Exercise prompt = Taking each line of the material in turn, count those with the string "agent" and answer with the count alone.

Dataset records =
--------------------------------------------------
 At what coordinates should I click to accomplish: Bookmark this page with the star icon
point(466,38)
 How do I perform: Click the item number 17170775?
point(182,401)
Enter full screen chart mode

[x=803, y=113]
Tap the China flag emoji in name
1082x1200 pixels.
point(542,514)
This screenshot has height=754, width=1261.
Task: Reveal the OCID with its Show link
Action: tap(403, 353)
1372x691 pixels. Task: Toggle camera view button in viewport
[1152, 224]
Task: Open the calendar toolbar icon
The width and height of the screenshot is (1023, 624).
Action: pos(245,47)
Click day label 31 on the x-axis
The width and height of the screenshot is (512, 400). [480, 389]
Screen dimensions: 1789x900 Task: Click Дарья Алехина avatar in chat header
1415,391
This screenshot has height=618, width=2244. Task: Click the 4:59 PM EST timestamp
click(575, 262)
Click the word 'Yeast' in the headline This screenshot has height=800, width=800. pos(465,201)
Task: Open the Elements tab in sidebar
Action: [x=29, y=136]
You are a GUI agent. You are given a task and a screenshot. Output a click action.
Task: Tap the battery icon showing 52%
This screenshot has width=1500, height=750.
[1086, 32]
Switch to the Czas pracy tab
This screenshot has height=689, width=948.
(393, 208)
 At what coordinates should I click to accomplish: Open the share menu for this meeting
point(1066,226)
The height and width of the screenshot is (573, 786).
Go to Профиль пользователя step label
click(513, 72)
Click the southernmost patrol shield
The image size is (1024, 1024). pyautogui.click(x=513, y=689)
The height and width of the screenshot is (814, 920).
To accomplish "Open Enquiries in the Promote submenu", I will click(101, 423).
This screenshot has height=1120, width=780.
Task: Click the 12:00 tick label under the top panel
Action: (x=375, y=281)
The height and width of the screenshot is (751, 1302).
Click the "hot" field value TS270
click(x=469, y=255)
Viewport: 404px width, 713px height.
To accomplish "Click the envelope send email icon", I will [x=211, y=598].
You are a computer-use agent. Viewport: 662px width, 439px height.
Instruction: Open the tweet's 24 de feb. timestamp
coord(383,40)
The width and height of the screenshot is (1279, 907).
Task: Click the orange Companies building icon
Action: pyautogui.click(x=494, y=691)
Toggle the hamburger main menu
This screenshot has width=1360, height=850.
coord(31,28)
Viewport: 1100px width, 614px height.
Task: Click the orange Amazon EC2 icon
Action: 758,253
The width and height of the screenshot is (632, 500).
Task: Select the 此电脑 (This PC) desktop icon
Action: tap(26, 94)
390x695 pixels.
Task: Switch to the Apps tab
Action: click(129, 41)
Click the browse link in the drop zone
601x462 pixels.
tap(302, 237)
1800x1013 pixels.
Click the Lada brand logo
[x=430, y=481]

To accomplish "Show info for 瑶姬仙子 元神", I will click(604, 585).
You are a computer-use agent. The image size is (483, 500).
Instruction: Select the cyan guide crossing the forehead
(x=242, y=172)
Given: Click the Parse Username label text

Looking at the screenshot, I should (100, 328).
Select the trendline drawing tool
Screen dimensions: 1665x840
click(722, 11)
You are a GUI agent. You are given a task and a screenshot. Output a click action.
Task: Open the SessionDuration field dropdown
--------------------------------------------------
Result for this exercise = 4